▶ **REQUIRED WORK**
Turn the material below into a JSON list of strings, one string per line, leaving out any blank lines.

▶ **DATA PROVIDED**
-------
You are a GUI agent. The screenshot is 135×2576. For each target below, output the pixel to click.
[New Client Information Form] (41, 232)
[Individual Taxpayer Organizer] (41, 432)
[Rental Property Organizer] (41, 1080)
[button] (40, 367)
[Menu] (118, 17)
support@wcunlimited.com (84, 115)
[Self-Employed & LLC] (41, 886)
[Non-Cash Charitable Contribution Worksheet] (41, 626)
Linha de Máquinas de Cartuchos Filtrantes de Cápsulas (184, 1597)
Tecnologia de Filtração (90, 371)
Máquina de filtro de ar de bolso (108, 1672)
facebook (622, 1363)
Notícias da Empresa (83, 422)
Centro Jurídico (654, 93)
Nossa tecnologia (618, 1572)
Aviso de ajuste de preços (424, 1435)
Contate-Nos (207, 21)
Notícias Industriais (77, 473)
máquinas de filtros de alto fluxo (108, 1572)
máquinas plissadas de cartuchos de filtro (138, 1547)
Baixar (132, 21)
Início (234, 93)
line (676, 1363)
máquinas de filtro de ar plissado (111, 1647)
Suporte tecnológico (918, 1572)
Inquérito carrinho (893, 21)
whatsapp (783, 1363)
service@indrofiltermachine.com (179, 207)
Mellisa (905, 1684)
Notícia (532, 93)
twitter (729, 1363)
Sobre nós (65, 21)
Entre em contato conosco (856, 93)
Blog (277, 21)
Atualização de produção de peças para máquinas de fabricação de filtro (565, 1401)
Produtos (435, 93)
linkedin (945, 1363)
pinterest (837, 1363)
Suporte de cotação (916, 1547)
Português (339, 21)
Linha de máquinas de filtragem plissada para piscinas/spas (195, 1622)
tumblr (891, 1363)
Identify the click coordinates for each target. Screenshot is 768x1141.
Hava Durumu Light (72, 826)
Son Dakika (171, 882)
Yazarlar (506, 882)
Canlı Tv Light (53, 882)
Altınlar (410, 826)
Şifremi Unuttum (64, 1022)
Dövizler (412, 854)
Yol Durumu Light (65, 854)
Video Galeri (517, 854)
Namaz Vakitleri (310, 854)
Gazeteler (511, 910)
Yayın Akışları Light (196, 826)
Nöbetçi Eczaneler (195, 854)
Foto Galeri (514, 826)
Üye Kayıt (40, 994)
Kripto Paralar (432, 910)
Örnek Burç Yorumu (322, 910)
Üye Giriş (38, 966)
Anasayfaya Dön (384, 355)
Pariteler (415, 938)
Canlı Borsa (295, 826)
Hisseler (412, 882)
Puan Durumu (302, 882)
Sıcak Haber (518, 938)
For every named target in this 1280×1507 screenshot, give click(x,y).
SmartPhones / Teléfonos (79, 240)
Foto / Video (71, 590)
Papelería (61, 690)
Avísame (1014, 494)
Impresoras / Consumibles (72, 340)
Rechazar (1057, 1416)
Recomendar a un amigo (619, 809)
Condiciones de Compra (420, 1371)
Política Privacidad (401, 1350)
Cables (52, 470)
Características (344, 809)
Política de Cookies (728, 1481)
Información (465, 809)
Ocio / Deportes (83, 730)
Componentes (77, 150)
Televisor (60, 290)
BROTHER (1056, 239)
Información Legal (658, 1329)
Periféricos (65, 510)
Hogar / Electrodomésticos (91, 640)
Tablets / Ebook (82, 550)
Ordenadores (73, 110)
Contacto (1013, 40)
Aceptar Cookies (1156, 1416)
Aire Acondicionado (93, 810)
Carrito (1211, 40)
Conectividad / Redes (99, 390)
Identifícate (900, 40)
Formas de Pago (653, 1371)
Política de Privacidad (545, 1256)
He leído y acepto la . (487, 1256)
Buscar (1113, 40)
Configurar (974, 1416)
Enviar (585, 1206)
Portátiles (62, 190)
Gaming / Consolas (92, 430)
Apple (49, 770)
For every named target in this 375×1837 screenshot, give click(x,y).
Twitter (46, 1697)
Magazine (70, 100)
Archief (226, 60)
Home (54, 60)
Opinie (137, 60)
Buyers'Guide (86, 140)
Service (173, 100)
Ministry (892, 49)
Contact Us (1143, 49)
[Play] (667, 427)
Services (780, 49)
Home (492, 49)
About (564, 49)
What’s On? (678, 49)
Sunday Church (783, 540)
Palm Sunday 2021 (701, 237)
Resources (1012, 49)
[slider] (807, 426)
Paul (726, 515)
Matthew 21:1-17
-------
▶ **RESPONSE TO THIS TASK**
[
  "You are a GUI agent. The screenshot is 135×2576. For each target below, output the pixel to click.",
  "[New Client Information Form] (41, 232)",
  "[Individual Taxpayer Organizer] (41, 432)",
  "[Rental Property Organizer] (41, 1080)",
  "[button] (40, 367)",
  "[Menu] (118, 17)",
  "support@wcunlimited.com (84, 115)",
  "[Self-Employed & LLC] (41, 886)",
  "[Non-Cash Charitable Contribution Worksheet] (41, 626)",
  "Linha de Máquinas de Cartuchos Filtrantes de Cápsulas (184, 1597)",
  "Tecnologia de Filtração (90, 371)",
  "Máquina de filtro de ar de bolso (108, 1672)",
  "facebook (622, 1363)",
  "Notícias da Empresa (83, 422)",
  "Centro Jurídico (654, 93)",
  "Nossa tecnologia (618, 1572)",
  "Aviso de ajuste de preços (424, 1435)",
  "Contate-Nos (207, 21)",
  "Notícias Industriais (77, 473)",
  "máquinas de filtros de alto fluxo (108, 1572)",
  "máquinas plissadas de cartuchos de filtro (138, 1547)",
  "Baixar (132, 21)",
  "Início (234, 93)",
  "line (676, 1363)",
  "máquinas de filtro de ar plissado (111, 1647)",
  "Suporte tecnológico (918, 1572)",
  "Inquérito carrinho (893, 21)",
  "whatsapp (783, 1363)",
  "service@indrofiltermachine.com (179, 207)",
  "Mellisa (905, 1684)",
  "Notícia (532, 93)",
  "twitter (729, 1363)",
  "Sobre nós (65, 21)",
  "Entre em contato conosco (856, 93)",
  "Blog (277, 21)",
  "Atualização de produção de peças para máquinas de fabricação de filtro (565, 1401)",
  "Produtos (435, 93)",
  "linkedin (945, 1363)",
  "pinterest (837, 1363)",
  "Suporte de cotação (916, 1547)",
  "Português (339, 21)",
  "Linha de máquinas de filtragem plissada para piscinas/spas (195, 1622)",
  "tumblr (891, 1363)",
  "Identify the click coordinates for each target. Screenshot is 768x1141.",
  "Hava Durumu Light (72, 826)",
  "Son Dakika (171, 882)",
  "Yazarlar (506, 882)",
  "Canlı Tv Light (53, 882)",
  "Altınlar (410, 826)",
  "Şifremi Unuttum (64, 1022)",
  "Dövizler (412, 854)",
  "Yol Durumu Light (65, 854)",
  "Video Galeri (517, 854)",
  "Namaz Vakitleri (310, 854)",
  "Gazeteler (511, 910)",
  "Yayın Akışları Light (196, 826)",
  "Nöbetçi Eczaneler (195, 854)",
  "Foto Galeri (514, 826)",
  "Üye Kayıt (40, 994)",
  "Kripto Paralar (432, 910)",
  "Örnek Burç Yorumu (322, 910)",
  "Üye Giriş (38, 966)",
  "Anasayfaya Dön (384, 355)",
  "Pariteler (415, 938)",
  "Canlı Borsa (295, 826)",
  "Hisseler (412, 882)",
  "Puan Durumu (302, 882)",
  "Sıcak Haber (518, 938)",
  "For every named target in this 1280×1507 screenshot, give click(x,y).",
  "SmartPhones / Teléfonos (79, 240)",
  "Foto / Video (71, 590)",
  "Papelería (61, 690)",
  "Avísame (1014, 494)",
  "Impresoras / Consumibles (72, 340)",
  "Rechazar (1057, 1416)",
  "Recomendar a un amigo (619, 809)",
  "Condiciones de Compra (420, 1371)",
  "Política Privacidad (401, 1350)",
  "Cables (52, 470)",
  "Características (344, 809)",
  "Política de Cookies (728, 1481)",
  "Información (465, 809)",
  "Ocio / Deportes (83, 730)",
  "Componentes (77, 150)",
  "Televisor (60, 290)",
  "BROTHER (1056, 239)",
  "Información Legal (658, 1329)",
  "Periféricos (65, 510)",
  "Hogar / Electrodomésticos (91, 640)",
  "Tablets / Ebook (82, 550)",
  "Ordenadores (73, 110)",
  "Contacto (1013, 40)",
  "Aceptar Cookies (1156, 1416)",
  "Aire Acondicionado (93, 810)",
  "Carrito (1211, 40)",
  "Conectividad / Redes (99, 390)",
  "Identifícate (900, 40)",
  "Formas de Pago (653, 1371)",
  "Política de Privacidad (545, 1256)",
  "He leído y acepto la . (487, 1256)",
  "Buscar (1113, 40)",
  "Configurar (974, 1416)",
  "Enviar (585, 1206)",
  "Portátiles (62, 190)",
  "Gaming / Consolas (92, 430)",
  "Apple (49, 770)",
  "For every named target in this 375×1837 screenshot, give click(x,y).",
  "Twitter (46, 1697)",
  "Magazine (70, 100)",
  "Archief (226, 60)",
  "Home (54, 60)",
  "Opinie (137, 60)",
  "Buyers'Guide (86, 140)",
  "Service (173, 100)",
  "Ministry (892, 49)",
  "Contact Us (1143, 49)",
  "[Play] (667, 427)",
  "Services (780, 49)",
  "Home (492, 49)",
  "About (564, 49)",
  "What’s On? (678, 49)",
  "Sunday Church (783, 540)",
  "Palm Sunday 2021 (701, 237)",
  "Resources (1012, 49)",
  "[slider] (807, 426)",
  "Paul (726, 515)",
  "Matthew 21:1-17"
]